The real problem for the administration is that their previous avoidance of the issue undercuts any threat of action now. Congress (the retiring Mike Rogers leading the effort) has pushed on this issue for several years, only to have the administration continue the party line of "See no evil." Following the events in Crimea and Ukraine, as well as stepped up Russian provocations in Eastern Europe especially against the Baltic states, the administration has looked to find ways to confront the Russians without having to take any real risks (at least as they perceive them). The INF treaty issue is one seized upon, with threats emanating from State do "do something." One immediately thinks of Hans Blix and an angry letter. (Link NSFW). Are increased NATO activity and other attempts at deterrence "signalling" taken seriously by the Kremlin? Probably not, and their reaction so far is to step up the tensions further - every action met with a Russian counter action or outright provocation. The Kremlin, far from being cowed, is emboldened.
Given this state of affairs, it is fair to say that the INF treaty is probably dead anyway. Given that the US only has two real responses, as Rogin's article laid out, it is now question of defense or offense. It is extraordinarily unlikely the Obama administration will try to field and/or redeploy intermediate range missiles into Europe given the trouble that stirred up in the 1980s when Reagan, Thatcher, and Kohl pushed the deployment of the Pershing II against huge pubic opposition. That deployment contributed to the INF treaty being signed but Obama is not Reagan.
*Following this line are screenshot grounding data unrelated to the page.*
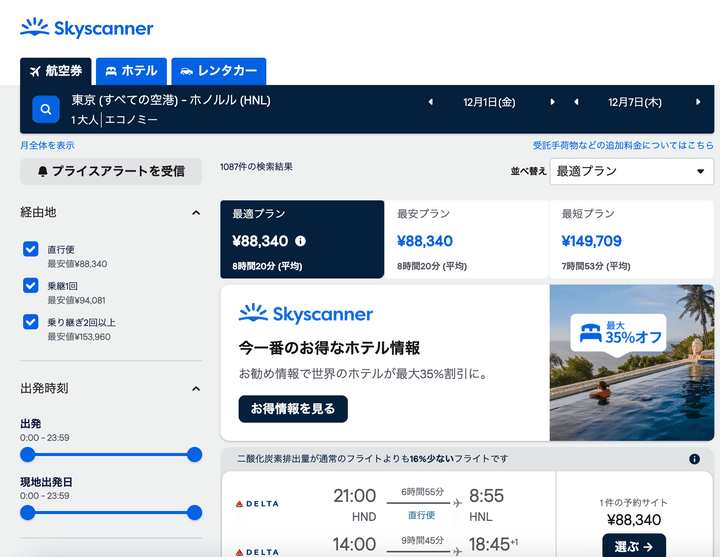Click the お得情報を見る button
Screen dimensions: 720x557
(x=293, y=409)
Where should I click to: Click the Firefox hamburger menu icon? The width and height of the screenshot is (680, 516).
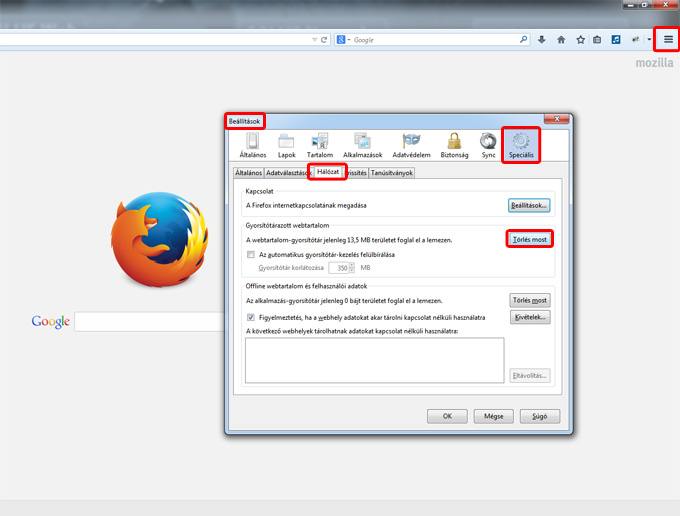668,39
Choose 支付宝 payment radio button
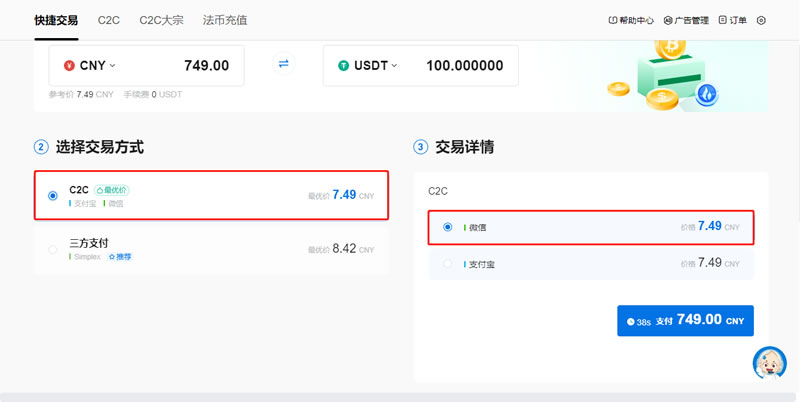Viewport: 800px width, 402px height. click(447, 263)
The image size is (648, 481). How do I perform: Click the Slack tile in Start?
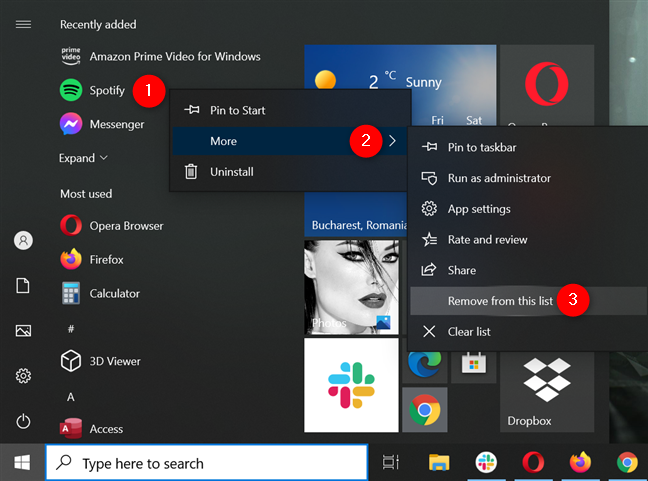[350, 385]
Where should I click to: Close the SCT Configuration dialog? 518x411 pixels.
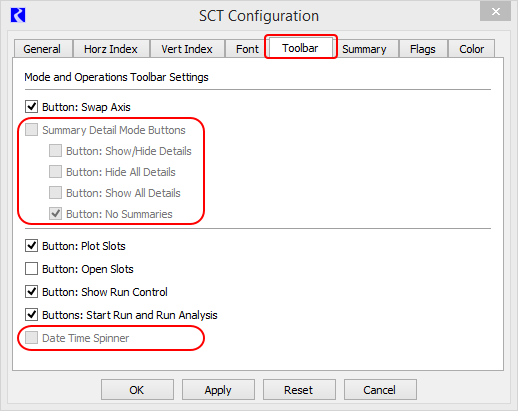coord(495,12)
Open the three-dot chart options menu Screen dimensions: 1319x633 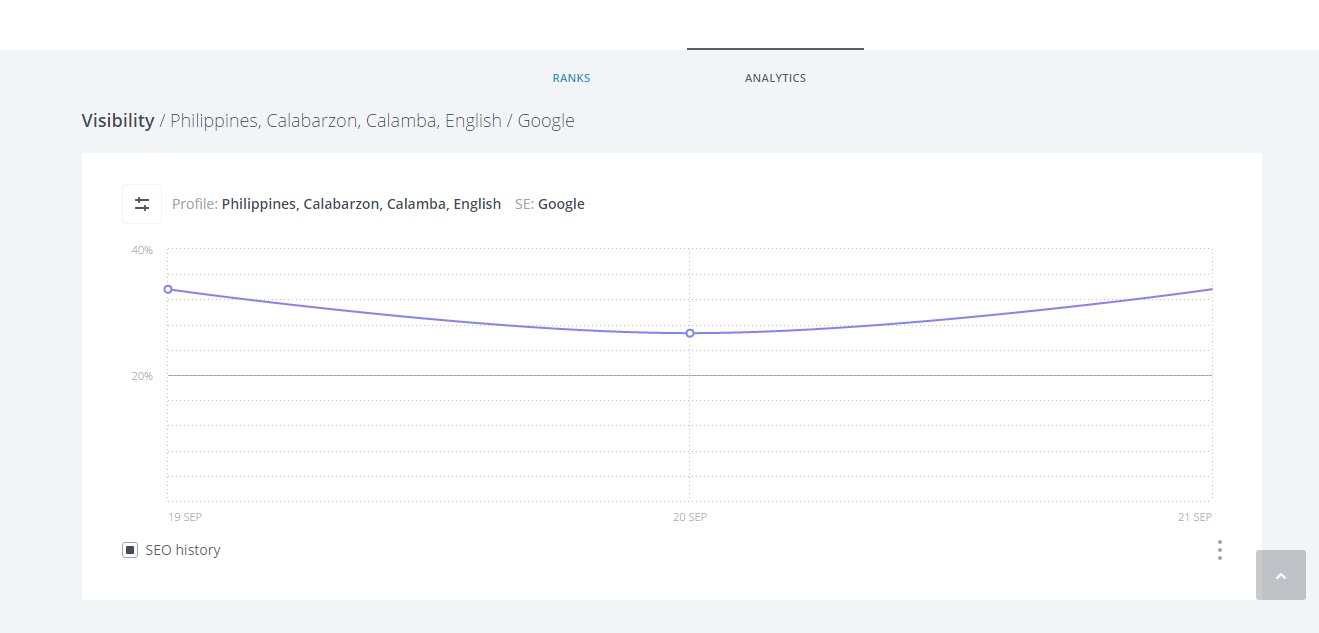tap(1219, 550)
Cameron is not Thatcher, and Merkel is not Kohl. So offense is out.
That leaves only Ballistic Missile Defense, which the administration has been notoriously cool on. From the "after the election I'll have more flexibility" moment onward, the Obama administration has largely left Missile Defense on auto-pilot. Its only action now might be to reconsider the Polish and Czech sites, but that is doubtful. Instead the most likely action by the US is to do as little as possible, and continue making idle threats about "responses." Any action by the US over INF treaty violations, which we've threatened on multiple occasions without actually doing anything, is likely to result in Russian treaty withdrawal or increased violation of it. The same goes for the BMD option. President Obama does not want the blame for the INF treaty falling apart, so between this rock and a hard place politically, the admin will dither on this one as long as it can, a strategy thatincreasingly looks likely to succeed in passing this buck to the next president.
Meanwhile, the Russians are pointing nuclear missiles at the heart of NATO and doing bomber runs against European and US targets, so it probably doesn't matter in the long term. The Cold War is back on whether we want it or not and the next President is going to have to confront it as directly as Harry Truman and Dwight Eisenhower did after 1948.